Layer **NDAs** on top of assignment for anyone — employee, contractor, partner, or investor — who sees the code; a well-drafted NDA is also key evidence of reasonable secrecy measures (see [the NDA that holds up](/guides/nda-that-holds-up/)). For the full ownership picture at a company, see [who owns your startup's IP](/guides/who-owns-startup-ip/) and the [startup IP checklist](/guides/startup-ip-checklist/).

## What technical measures actually keep code out of reach?

Legal rights let you *punish* misuse after the fact; technical measures reduce the odds it happens at all — and they double as evidence of reasonable secrecy. The most effective ones:

- **Keep secrets server-side.** Never ship proprietary algorithms, API keys, or business logic in client-side code (a web bundle or a mobile app can be decompiled). Push the sensitive logic behind an API you control.
- **Compile and obfuscate what must ship.** Distribute compiled binaries rather than source, and use minification and obfuscation for anything that has to run in the browser or on a device. It won't stop a determined reverse-engineer, but it raises the cost and signals that the code isn't meant to be read.

Source data
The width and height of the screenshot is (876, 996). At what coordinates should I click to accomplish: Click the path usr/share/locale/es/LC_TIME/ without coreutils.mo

Exercise
For each statement, say whether it agrees with the passage on protecting code, answering yes or no and quoting the words of the passage that settle it. (a) A well-drafted NDA can serve as evidence of reasonable secrecy measures. (b) Obfuscation stops a determined reverse-engineer. (c) API keys may be shipped in client-side code as long as the code is compiled.

Exercise answer
(a) Yes: "a well-drafted NDA is also key evidence of reasonable secrecy measures"
(b) No: "It won't stop a determined reverse-engineer, but it raises the cost"
(c) No: "Never ship proprietary algorithms, API keys, or business logic in client-side code"